CTCs are a highly heterogeneous cell population, and most CTCs entering the bloodstream undergo apoptosis due to immune recognition, mechanical damage and tumor cell-intrinsic factors, which prevent the formation of metastatic lesions. This phenomenon is referred to as ‘ineffective metastasis’ (10). Only a small number of CTCs with high metastatic potential survive in the circulatory system. These CTCs then aggregate to form microemboli and, under certain conditions, develop into metastatic tumors (11). It is these cells with metastatic potential that require further study. CTC-subsets retain a mesenchymal-like phenotype to adapt EMT, characterized by an up-regulation of Vimentin and N-cadherin genes (12). Because of EMT-process, tumor cells and derived-CTCs can undergo to various alterations during the early stages of carcinogenesis, leading to cancer cell dissemination and micrometast (13). Studies have reported that the EMT phenotype of CTCs in the peripheral blood of patients with NSCLC is associated with the distant metastasis of tumors (14,15). CTCs with epithelial cell markers can undergo EMT and enter nearby blood vessels for distant dissemination. During EMT, cancer cells lose their epithelial characteristics due to the downregulation of epithelial genes, including E-cadherin, EpCAM and β-catenin, and obtain mesenchymal properties due to the upregulation of mesenchymal genes, including N-cadherin, vimentin and fibronectin. Different types of CTCs have been identified by combining epithelial [EpCAM and cytokeratin (CK)8/18/19] and mesenchymal (vimentin) markers (16).

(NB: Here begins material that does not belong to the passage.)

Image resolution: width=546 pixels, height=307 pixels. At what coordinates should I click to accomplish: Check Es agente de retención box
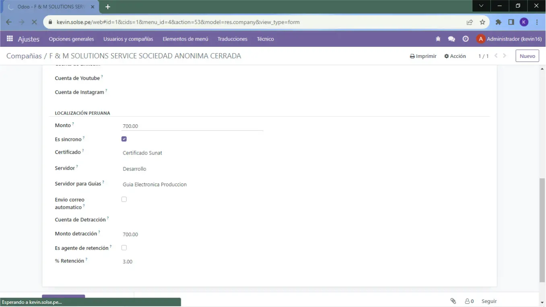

In the past few years, immune checkpoint inhibitors targeting programmed cell death-1 (PD-1) or programmed death ligand 1 (PD-L1) have revolutionized the treatment of advanced NSCLC (17). The PD-L1/PD-1 system regulates the immune response mainly through the intracellular inhibitory signal transduction mechanism of effector T cells and regulatory T cells (18). In the tumor microenvironment, combination of PD-L1 and PD-1 can inhibit the initiation and activation of T cells and promotes cancer progression (19). Therefore, PD-L1 serves a key role in the immune escape of cancer cells. By blocking the interaction between PD-1 and PD-L1, these inhibitors enable the immune system to eliminate tumors. Notably, PD-L1 is also the only approved predictive biomarker in clinical practice for monitoring the application of anti-PD-1 drugs in NSCLC (20). Currently, researchers primarily detect PD-L1 expression in tumor tissues (21), whereas the expression status of PD-L1 on CTCs remains unclear.

Therefore, in addition to the expression of PD-L1 in tumor tissues, the present study aimed to assess the expression of PD-L1 and EMT markers on CTCs to evaluate the feasibility of detecting these as indicators for clinical staging of NSCLC and patient prognosis, and to identify suitable biomarkers for improved assessment of NSCLC occurrence and progression, as well as patient prognosis.

Patients and methods

Subjects

The present study included 100 patients with NSCLC enrolled at the Department of Respiratory Medicine, The Second Affiliated Hospital of Jiaxing University (Jiaxing, China) between January 2021 and June 2023. The inclusion criteria were as follows: i) Pathologically confirmed diagnosis of NSCLC; ii) availability of suitable tissue samples for immunohistochemical testing; and iii) collection of 7.5 ml peripheral blood from patients before treatment. The exclusion criteria were as follows: i) Age <18 or >85 years; ii) history of other malignant tumors; iii) severe impairment of liver or kidney function or severe congestive heart failure, as ascites or edema can cause peripheral blood to be diluted; iv) active infection defined as a sharp increase in the number of white blood cells, which leads to a decrease in the detection rate of CTCs; v) irreversible coagulation disorders and marked hemogram abnormalities or evident bleeding tendencies; vi) a history of cranial or brain injury or trauma; and vii) patients lost to follow-up during the study.

Sample collection

Tumor tissue samples were obtained from patients who were pathologically diagnosed with lung cancer and treated with chemotherapy. The samples were selected for immunohistochemical testing of PD-L1 expression. Peripheral blood samples (7.5 ml) were collected from 100 patients with NSCLC before chemotherapy and placed in EDTA-K2 solution. The blood samples were obtained in the middle of the venipuncture procedure after the first 5 ml of blood was discarded, to avoid contamination by epithelial cells from the skin. A total of 7.5 ml peripheral blood was prepared for CTC detection.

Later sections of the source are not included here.